Word and element pointing entries
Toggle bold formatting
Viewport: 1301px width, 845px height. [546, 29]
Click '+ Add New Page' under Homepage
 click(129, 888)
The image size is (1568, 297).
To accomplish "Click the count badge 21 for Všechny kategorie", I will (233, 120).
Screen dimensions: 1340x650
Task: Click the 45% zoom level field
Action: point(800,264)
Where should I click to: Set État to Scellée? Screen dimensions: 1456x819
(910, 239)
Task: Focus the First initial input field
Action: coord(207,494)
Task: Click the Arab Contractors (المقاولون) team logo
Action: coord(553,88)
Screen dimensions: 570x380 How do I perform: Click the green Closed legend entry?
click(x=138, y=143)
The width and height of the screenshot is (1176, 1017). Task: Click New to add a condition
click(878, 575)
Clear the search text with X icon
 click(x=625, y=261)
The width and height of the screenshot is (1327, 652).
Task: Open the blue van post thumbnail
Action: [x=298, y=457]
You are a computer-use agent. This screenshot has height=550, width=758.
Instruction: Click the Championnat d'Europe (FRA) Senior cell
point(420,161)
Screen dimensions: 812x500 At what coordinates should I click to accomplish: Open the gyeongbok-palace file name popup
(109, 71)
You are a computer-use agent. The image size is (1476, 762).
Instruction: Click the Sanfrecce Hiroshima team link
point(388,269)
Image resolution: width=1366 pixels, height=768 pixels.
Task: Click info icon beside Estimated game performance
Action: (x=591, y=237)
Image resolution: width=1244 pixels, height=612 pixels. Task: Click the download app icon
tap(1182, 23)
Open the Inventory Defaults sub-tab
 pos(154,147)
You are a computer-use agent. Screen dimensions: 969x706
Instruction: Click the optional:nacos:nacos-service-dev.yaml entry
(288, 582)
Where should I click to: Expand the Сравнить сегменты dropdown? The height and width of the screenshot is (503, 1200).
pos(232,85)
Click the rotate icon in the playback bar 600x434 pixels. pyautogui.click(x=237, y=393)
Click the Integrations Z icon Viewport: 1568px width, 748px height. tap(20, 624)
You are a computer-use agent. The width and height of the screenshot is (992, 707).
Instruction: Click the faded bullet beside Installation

→ Exercise task
Reproduce the listing above verbatim, everything from the line containing "Click '+ Add New Page' under Homepage" down to the line containing "click(x=138, y=143)", with both of those lines included.

→ Result for this exercise
Click '+ Add New Page' under Homepage
 click(129, 888)
The image size is (1568, 297).
To accomplish "Click the count badge 21 for Všechny kategorie", I will (233, 120).
Screen dimensions: 1340x650
Task: Click the 45% zoom level field
Action: point(800,264)
Where should I click to: Set État to Scellée? Screen dimensions: 1456x819
(910, 239)
Task: Focus the First initial input field
Action: coord(207,494)
Task: Click the Arab Contractors (المقاولون) team logo
Action: coord(553,88)
Screen dimensions: 570x380 How do I perform: Click the green Closed legend entry?
click(x=138, y=143)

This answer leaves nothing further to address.